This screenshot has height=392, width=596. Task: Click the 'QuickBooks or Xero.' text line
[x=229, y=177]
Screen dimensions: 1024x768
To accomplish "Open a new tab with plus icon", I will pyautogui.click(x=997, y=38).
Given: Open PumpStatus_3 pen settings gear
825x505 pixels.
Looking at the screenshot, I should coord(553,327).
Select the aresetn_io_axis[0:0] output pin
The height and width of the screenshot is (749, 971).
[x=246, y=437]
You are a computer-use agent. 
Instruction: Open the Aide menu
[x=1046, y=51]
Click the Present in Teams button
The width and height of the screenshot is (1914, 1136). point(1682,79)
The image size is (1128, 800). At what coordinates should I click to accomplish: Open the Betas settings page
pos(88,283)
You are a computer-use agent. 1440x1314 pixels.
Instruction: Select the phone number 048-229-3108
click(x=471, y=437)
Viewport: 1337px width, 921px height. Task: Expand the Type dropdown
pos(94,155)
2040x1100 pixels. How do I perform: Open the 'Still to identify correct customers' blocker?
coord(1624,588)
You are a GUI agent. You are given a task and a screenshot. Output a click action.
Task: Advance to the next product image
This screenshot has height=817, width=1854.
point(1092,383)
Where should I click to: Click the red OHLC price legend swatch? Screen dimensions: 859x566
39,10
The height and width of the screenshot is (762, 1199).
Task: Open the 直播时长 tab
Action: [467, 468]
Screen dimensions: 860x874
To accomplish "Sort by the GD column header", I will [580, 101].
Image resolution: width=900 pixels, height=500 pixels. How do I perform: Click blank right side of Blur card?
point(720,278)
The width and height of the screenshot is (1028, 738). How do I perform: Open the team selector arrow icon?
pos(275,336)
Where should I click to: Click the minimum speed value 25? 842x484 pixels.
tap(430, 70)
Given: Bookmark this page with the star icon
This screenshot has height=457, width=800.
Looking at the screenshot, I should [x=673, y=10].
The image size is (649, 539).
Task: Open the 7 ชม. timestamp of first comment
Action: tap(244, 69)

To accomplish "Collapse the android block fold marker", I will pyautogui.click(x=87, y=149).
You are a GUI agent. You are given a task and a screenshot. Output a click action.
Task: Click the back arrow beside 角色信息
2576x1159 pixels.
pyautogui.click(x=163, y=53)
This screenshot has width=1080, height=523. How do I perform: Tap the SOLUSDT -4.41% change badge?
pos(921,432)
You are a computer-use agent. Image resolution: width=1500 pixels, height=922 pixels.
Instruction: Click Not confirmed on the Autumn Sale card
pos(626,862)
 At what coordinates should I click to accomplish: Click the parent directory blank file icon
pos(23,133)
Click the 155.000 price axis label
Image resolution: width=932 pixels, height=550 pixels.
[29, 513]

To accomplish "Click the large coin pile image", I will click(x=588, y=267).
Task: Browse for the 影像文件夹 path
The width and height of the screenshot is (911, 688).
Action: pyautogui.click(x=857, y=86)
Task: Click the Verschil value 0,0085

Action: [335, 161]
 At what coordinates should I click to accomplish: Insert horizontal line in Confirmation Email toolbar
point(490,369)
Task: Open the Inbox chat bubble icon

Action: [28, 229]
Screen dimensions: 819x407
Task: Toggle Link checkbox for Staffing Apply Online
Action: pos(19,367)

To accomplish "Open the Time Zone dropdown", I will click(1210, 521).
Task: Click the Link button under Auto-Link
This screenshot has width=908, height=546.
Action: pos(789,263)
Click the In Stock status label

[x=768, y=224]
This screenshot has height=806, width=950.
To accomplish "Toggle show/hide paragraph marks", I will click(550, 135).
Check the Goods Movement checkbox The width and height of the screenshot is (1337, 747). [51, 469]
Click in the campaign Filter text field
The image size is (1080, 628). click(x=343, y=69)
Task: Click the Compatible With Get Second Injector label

DIRECTIONS FOR THIS TASK: Reproduce the records above exactly, from the first line to the line that holds "You are a computer-use agent. 1440x1314", inclusive, and omit everything after it.

SOLUTION TO THE EXERCISE:
This screenshot has height=392, width=596. Task: Click the 'QuickBooks or Xero.' text line
[x=229, y=177]
Screen dimensions: 1024x768
To accomplish "Open a new tab with plus icon", I will pyautogui.click(x=997, y=38).
Given: Open PumpStatus_3 pen settings gear
825x505 pixels.
Looking at the screenshot, I should coord(553,327).
Select the aresetn_io_axis[0:0] output pin
The height and width of the screenshot is (749, 971).
[x=246, y=437]
You are a computer-use agent. 
Instruction: Open the Aide menu
[x=1046, y=51]
Click the Present in Teams button
The width and height of the screenshot is (1914, 1136). point(1682,79)
The image size is (1128, 800). At what coordinates should I click to accomplish: Open the Betas settings page
pos(88,283)
You are a computer-use agent. 1440x1314 pixels.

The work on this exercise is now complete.